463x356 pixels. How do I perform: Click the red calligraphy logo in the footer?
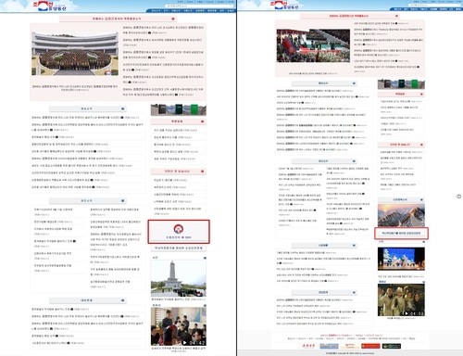(308, 346)
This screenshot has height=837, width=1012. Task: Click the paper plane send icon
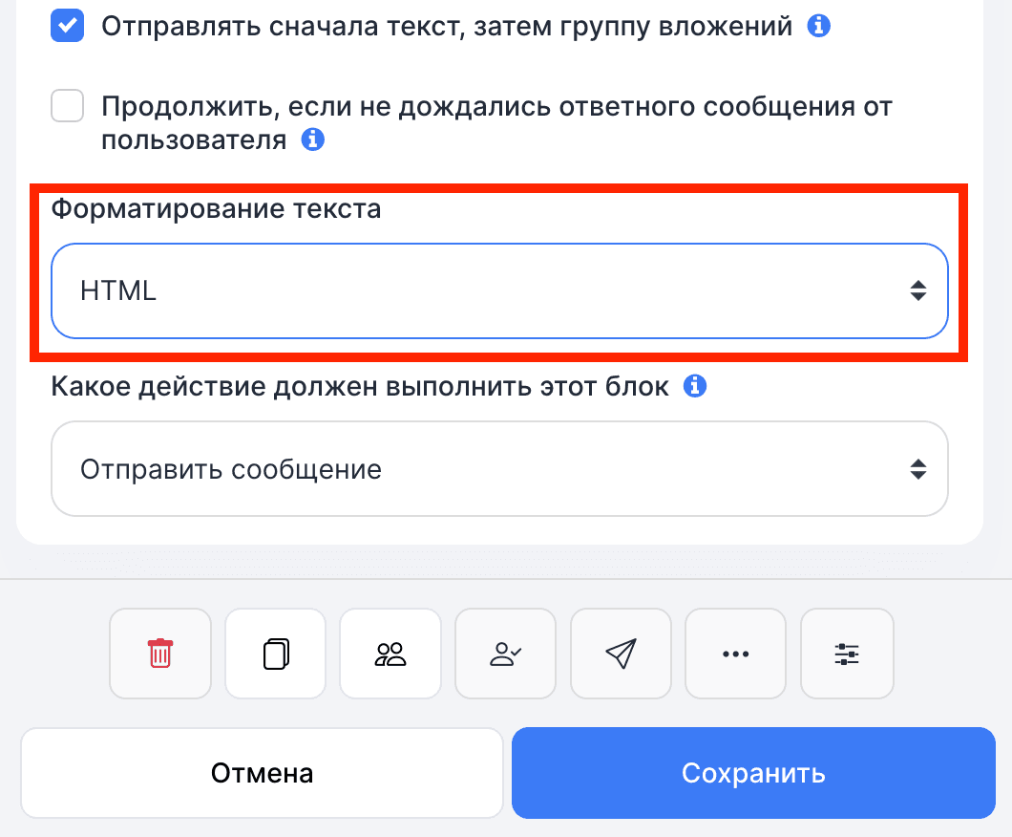621,654
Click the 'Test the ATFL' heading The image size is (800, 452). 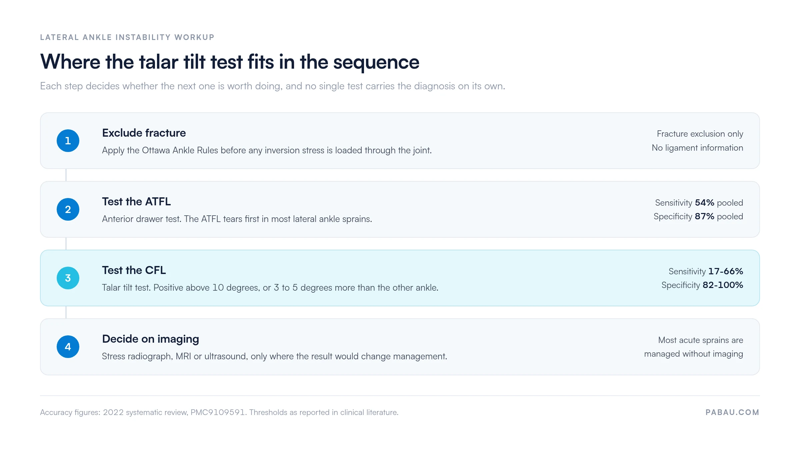[136, 202]
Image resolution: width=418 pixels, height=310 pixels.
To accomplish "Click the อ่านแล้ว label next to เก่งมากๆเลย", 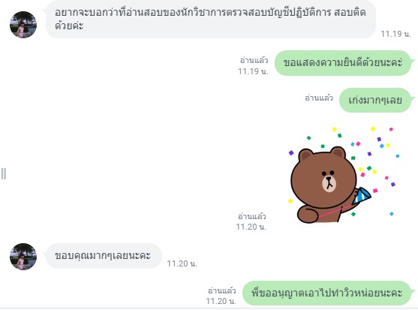I will [319, 98].
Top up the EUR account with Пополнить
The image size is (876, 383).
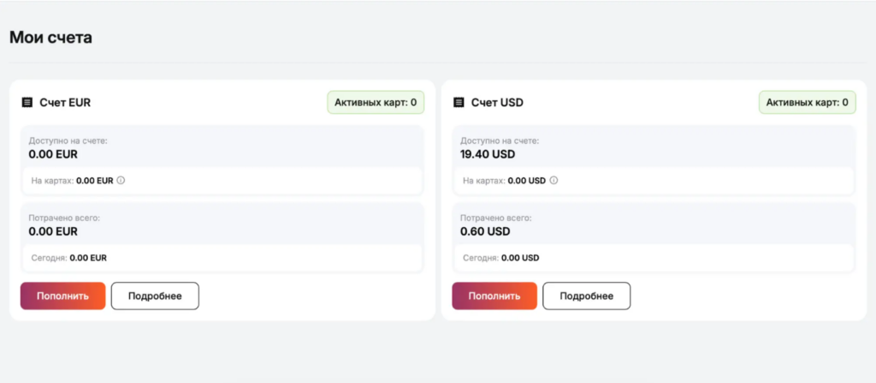(62, 296)
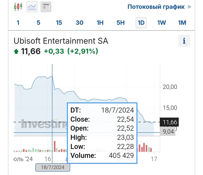Open the Потоковый график link
This screenshot has width=203, height=175.
159,7
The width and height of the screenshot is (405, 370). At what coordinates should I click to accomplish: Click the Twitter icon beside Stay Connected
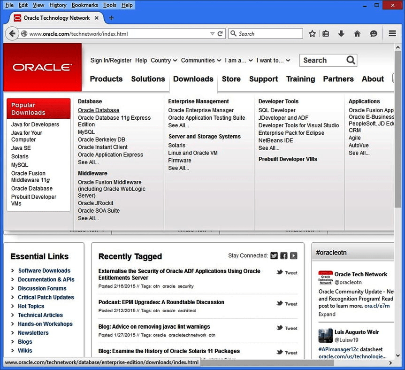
-------
Work task
Every line from the one holding "Top up the EUR account with Пополнить" through the end of the records above must be reproduced verbatim, pictures excepted.

Exercise result
Top up the EUR account with Пополнить
The image size is (876, 383).
(62, 296)
Open the Потоковый график link
This screenshot has width=203, height=175.
159,7
The width and height of the screenshot is (405, 370). At what coordinates should I click to accomplish: Click the Twitter icon beside Stay Connected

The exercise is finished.